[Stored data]
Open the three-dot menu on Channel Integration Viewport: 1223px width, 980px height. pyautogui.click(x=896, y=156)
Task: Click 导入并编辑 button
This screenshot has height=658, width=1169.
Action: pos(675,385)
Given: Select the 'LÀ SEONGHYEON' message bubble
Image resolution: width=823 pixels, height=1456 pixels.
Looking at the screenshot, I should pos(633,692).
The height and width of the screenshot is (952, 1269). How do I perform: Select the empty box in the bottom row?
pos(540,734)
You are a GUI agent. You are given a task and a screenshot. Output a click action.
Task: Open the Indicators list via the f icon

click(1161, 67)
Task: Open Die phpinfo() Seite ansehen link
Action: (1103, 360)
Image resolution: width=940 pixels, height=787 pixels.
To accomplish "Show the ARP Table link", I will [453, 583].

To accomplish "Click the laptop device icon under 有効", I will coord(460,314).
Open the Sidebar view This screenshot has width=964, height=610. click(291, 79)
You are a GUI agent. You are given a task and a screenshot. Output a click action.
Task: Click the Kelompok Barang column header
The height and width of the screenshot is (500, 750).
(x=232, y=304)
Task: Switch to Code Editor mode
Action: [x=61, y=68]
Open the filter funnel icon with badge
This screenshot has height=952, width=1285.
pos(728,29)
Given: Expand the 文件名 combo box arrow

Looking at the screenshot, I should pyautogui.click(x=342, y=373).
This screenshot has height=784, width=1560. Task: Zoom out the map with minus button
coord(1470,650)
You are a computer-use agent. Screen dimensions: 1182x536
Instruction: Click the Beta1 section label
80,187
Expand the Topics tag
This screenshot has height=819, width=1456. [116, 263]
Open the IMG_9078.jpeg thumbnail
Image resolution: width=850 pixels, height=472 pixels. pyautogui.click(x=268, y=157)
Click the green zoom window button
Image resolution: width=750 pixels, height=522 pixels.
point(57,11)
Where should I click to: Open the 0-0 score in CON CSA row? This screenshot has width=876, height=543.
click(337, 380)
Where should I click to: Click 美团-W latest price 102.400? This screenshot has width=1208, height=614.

Instruction: Rewrite all of the stored data above, replacing "GUI agent" with "GUI assistant" and keeping everything else the same.

Exercise output:
Open the three-dot menu on Channel Integration Viewport: 1223px width, 980px height. pyautogui.click(x=896, y=156)
Task: Click 导入并编辑 button
This screenshot has height=658, width=1169.
Action: pos(675,385)
Given: Select the 'LÀ SEONGHYEON' message bubble
Image resolution: width=823 pixels, height=1456 pixels.
Looking at the screenshot, I should pos(633,692).
The height and width of the screenshot is (952, 1269). How do I perform: Select the empty box in the bottom row?
pos(540,734)
You are a GUI assistant. You are given a task and a screenshot. Output a click action.
Task: Open the Indicators list via the f icon

click(1161, 67)
Task: Open Die phpinfo() Seite ansehen link
Action: (1103, 360)
Image resolution: width=940 pixels, height=787 pixels.
To accomplish "Show the ARP Table link", I will [453, 583].

To accomplish "Click the laptop device icon under 有効", I will coord(460,314).
Open the Sidebar view This screenshot has width=964, height=610. click(291, 79)
You are a GUI assistant. You are given a task and a screenshot. Output a click action.
Task: Click the Kelompok Barang column header
The height and width of the screenshot is (500, 750).
(x=232, y=304)
Task: Switch to Code Editor mode
Action: [x=61, y=68]
Open the filter funnel icon with badge
This screenshot has height=952, width=1285.
pos(728,29)
Given: Expand the 文件名 combo box arrow

Looking at the screenshot, I should pyautogui.click(x=342, y=373).
This screenshot has height=784, width=1560. Task: Zoom out the map with minus button
coord(1470,650)
You are a computer-use agent. Screen dimensions: 1182x536
Instruction: Click the Beta1 section label
80,187
Expand the Topics tag
This screenshot has height=819, width=1456. [116, 263]
Open the IMG_9078.jpeg thumbnail
Image resolution: width=850 pixels, height=472 pixels. pyautogui.click(x=268, y=157)
Click the green zoom window button
Image resolution: width=750 pixels, height=522 pixels.
point(57,11)
Where should I click to: Open the 0-0 score in CON CSA row? This screenshot has width=876, height=543.
click(337, 380)
Where should I click to: Click 美团-W latest price 102.400? This screenshot has width=1208, height=614.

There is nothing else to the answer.